> **TASK GOAL**
Copy all entries verbatim and keep any pictures out of the copy.

> **EXERCISE DATA**

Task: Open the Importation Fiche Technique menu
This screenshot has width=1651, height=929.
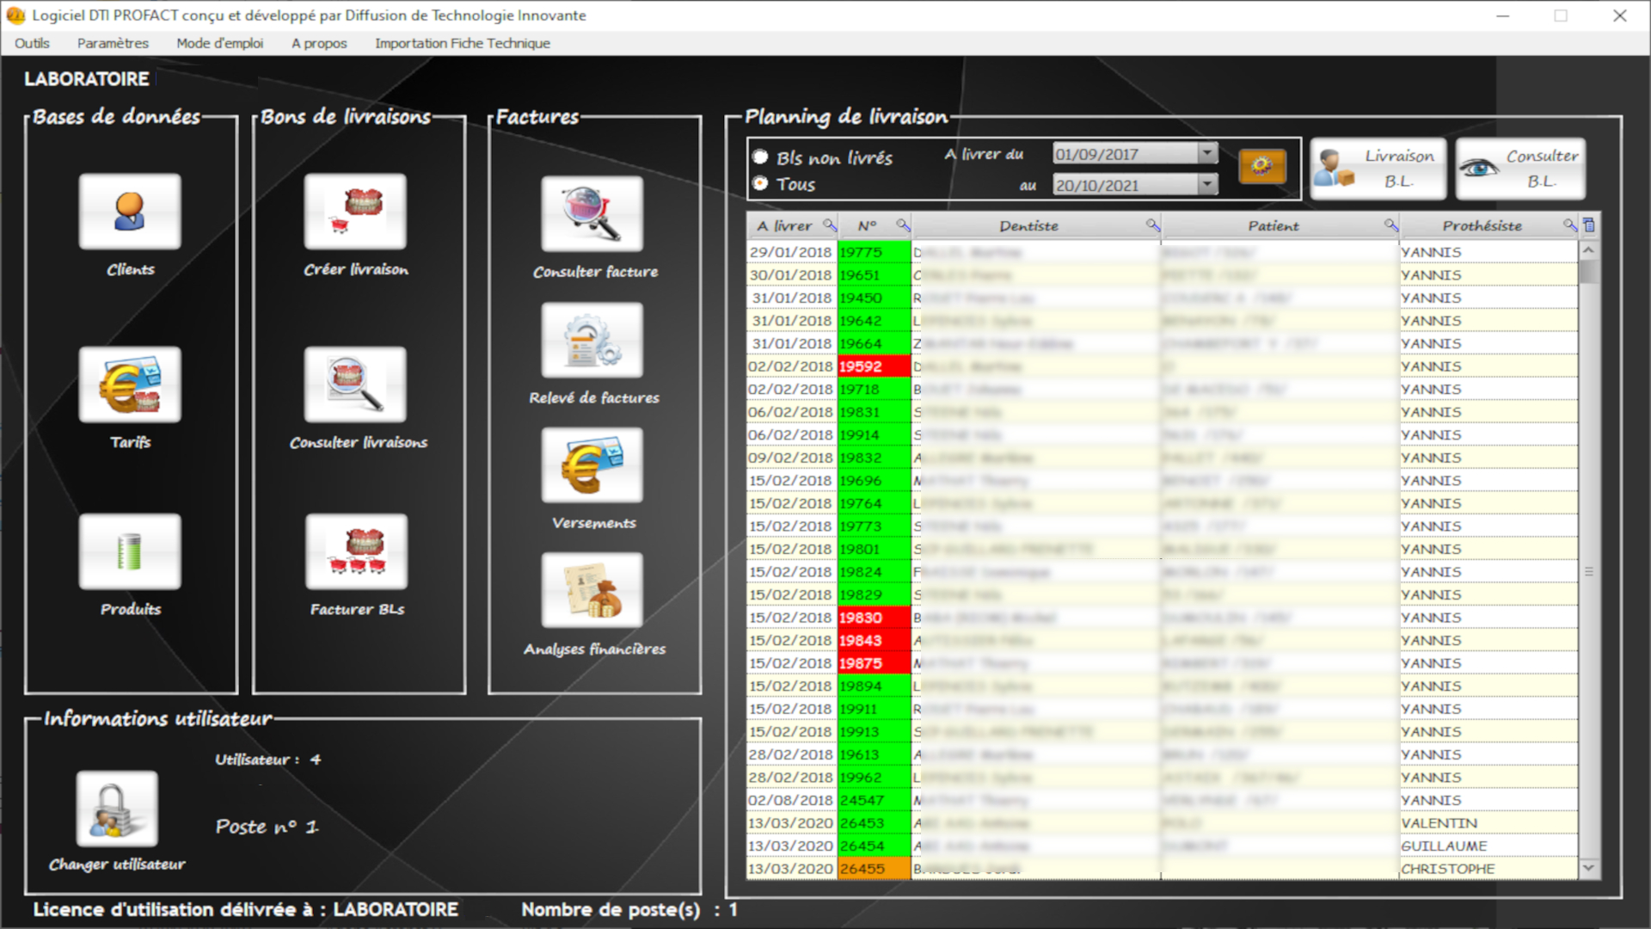Action: (x=462, y=43)
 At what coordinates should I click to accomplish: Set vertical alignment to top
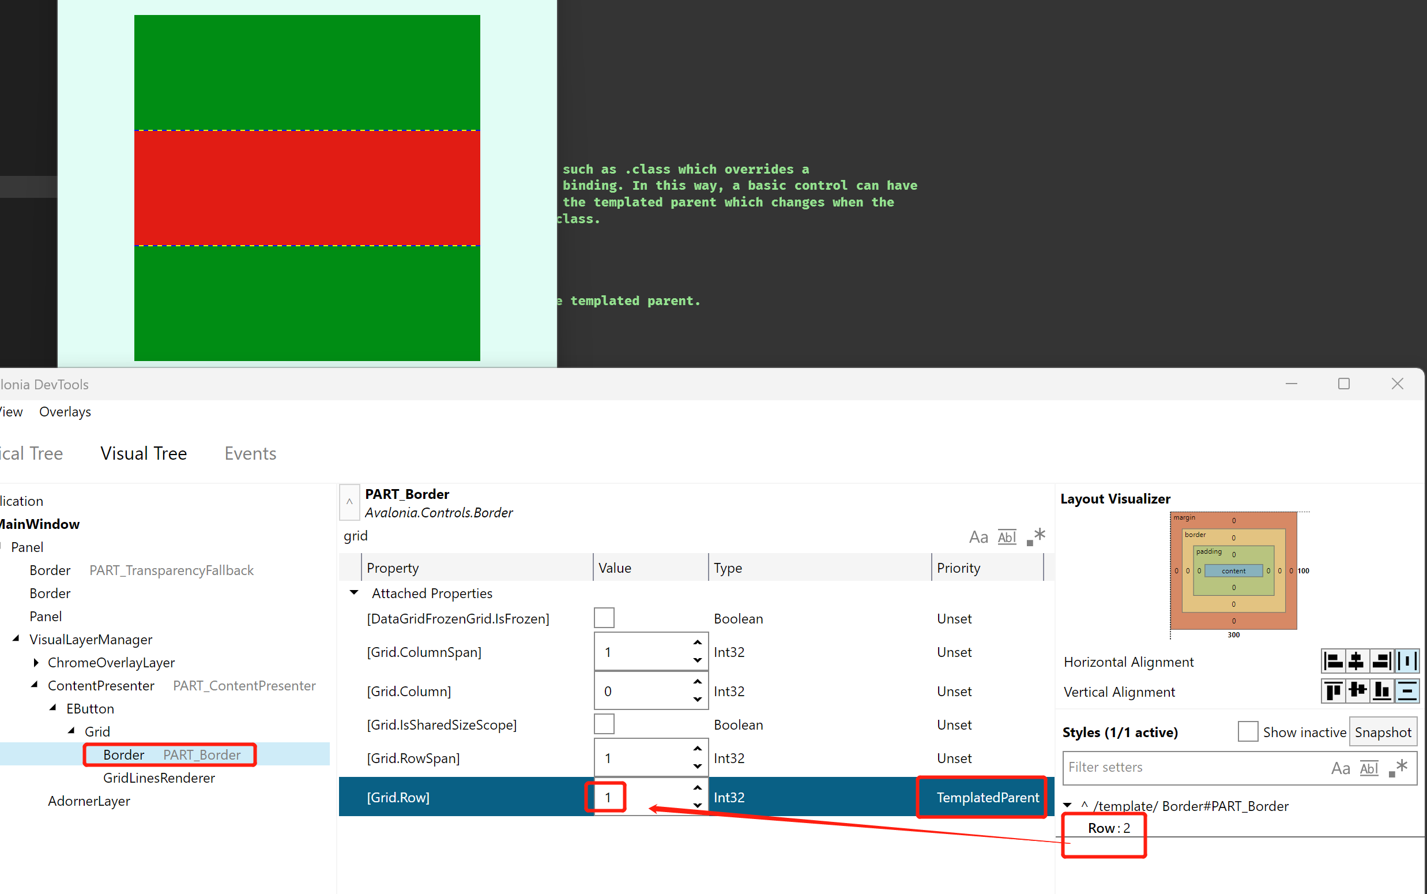[x=1333, y=691]
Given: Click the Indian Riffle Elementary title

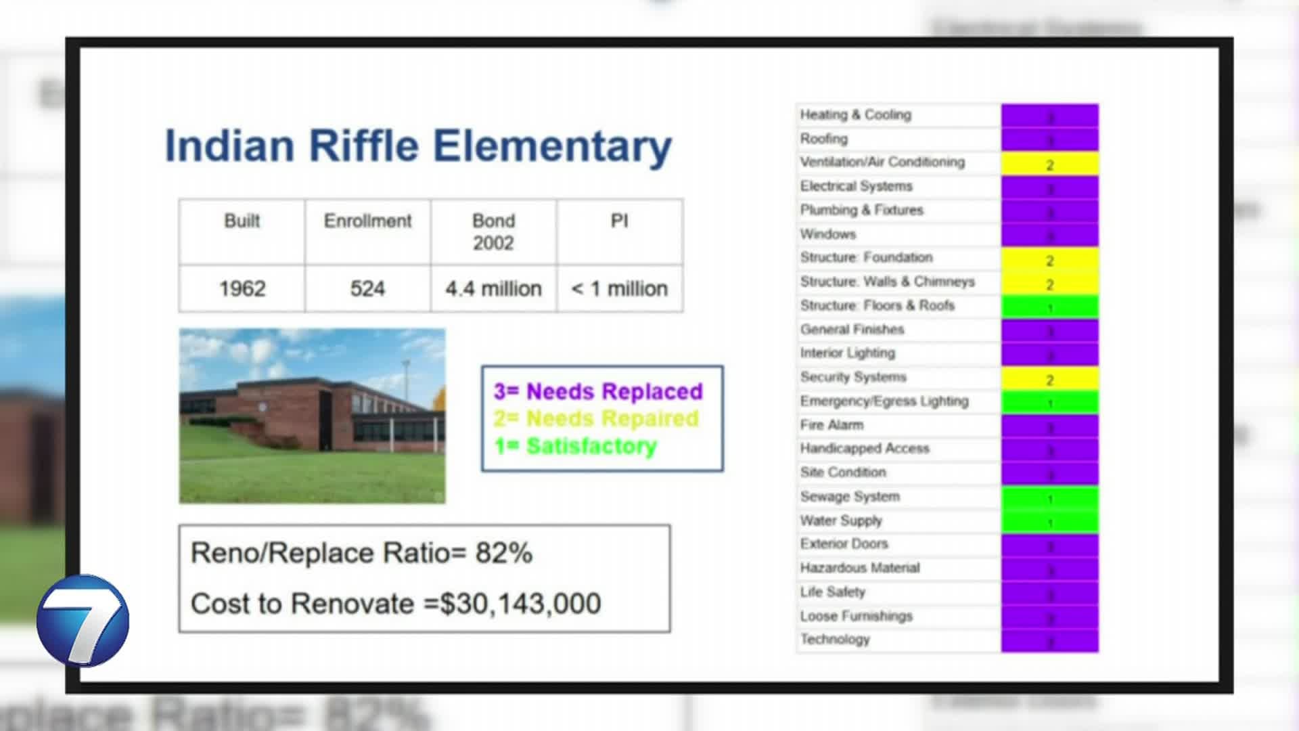Looking at the screenshot, I should pos(418,146).
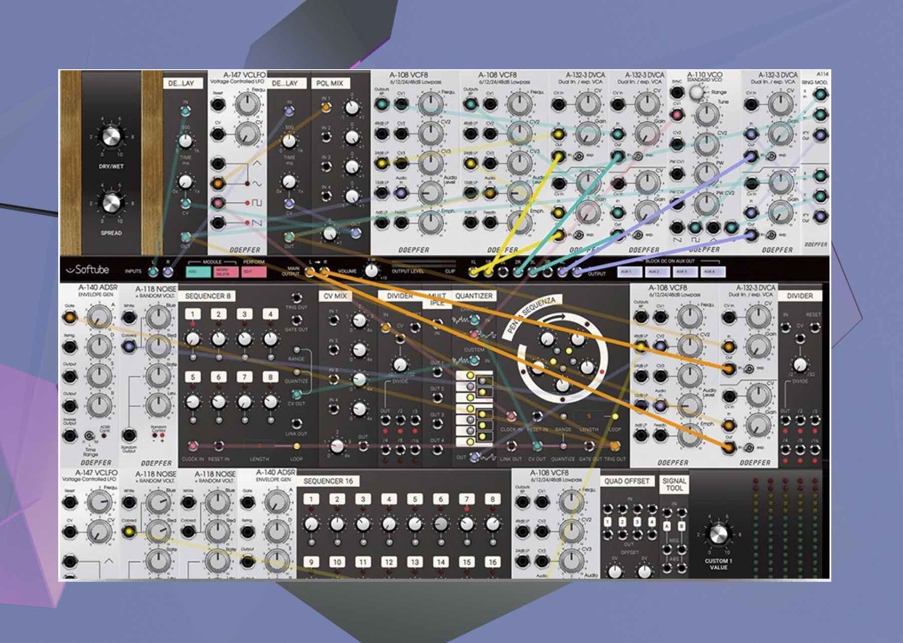This screenshot has width=903, height=643.
Task: Click the Trig Out jack on Sequencer 8
Action: coord(296,297)
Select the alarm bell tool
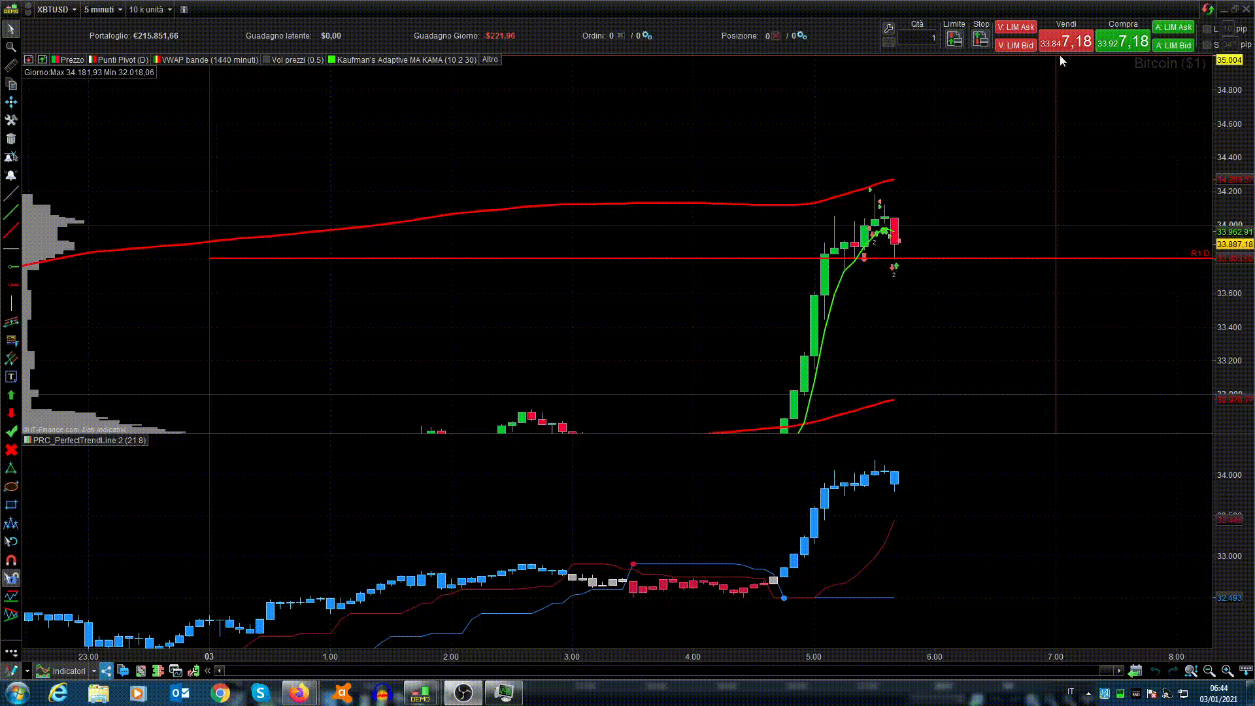This screenshot has height=706, width=1255. pos(10,175)
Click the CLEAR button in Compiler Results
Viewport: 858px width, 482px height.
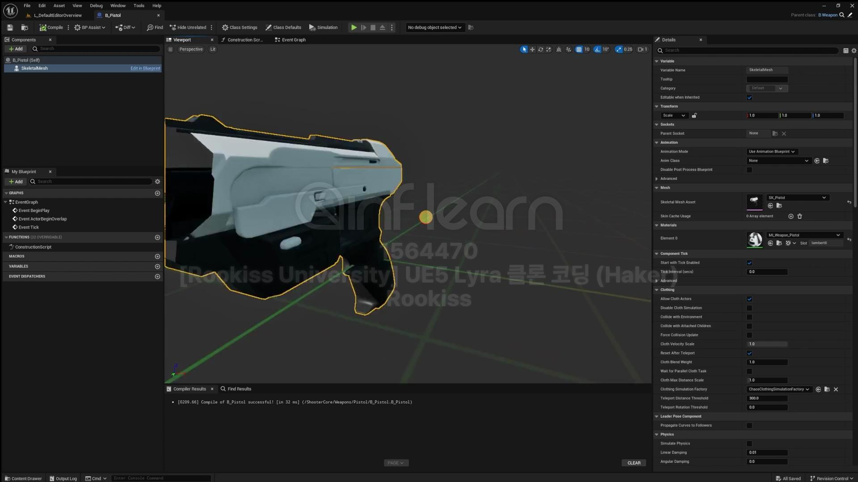634,463

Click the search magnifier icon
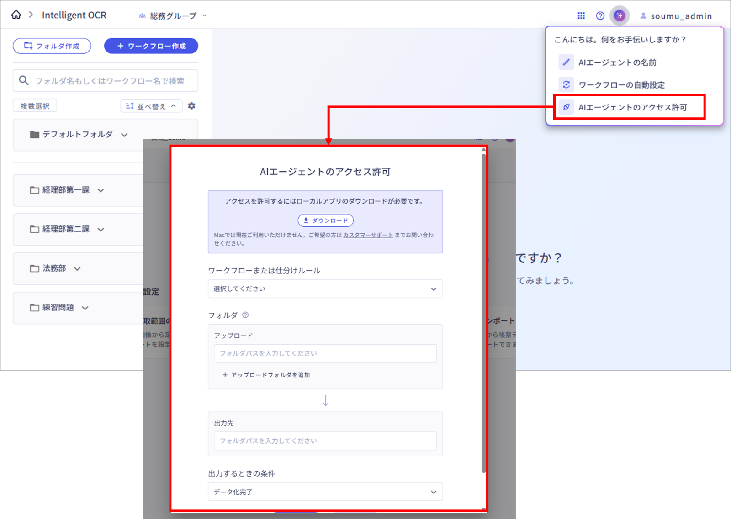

> **OUTPUT**
Task: Open the Importation Fiche Technique menu
This screenshot has width=1651, height=929.
Action: (x=462, y=43)
 At what coordinates should I click to accomplish: Set vertical alignment to top
[x=1333, y=691]
Given: Click the Indian Riffle Elementary title

Looking at the screenshot, I should pos(418,146).
This screenshot has width=903, height=643.
Task: Click the Trig Out jack on Sequencer 8
Action: coord(296,297)
Select the alarm bell tool
This screenshot has height=706, width=1255. pos(10,175)
Click the CLEAR button in Compiler Results
Viewport: 858px width, 482px height.
634,463

Click the search magnifier icon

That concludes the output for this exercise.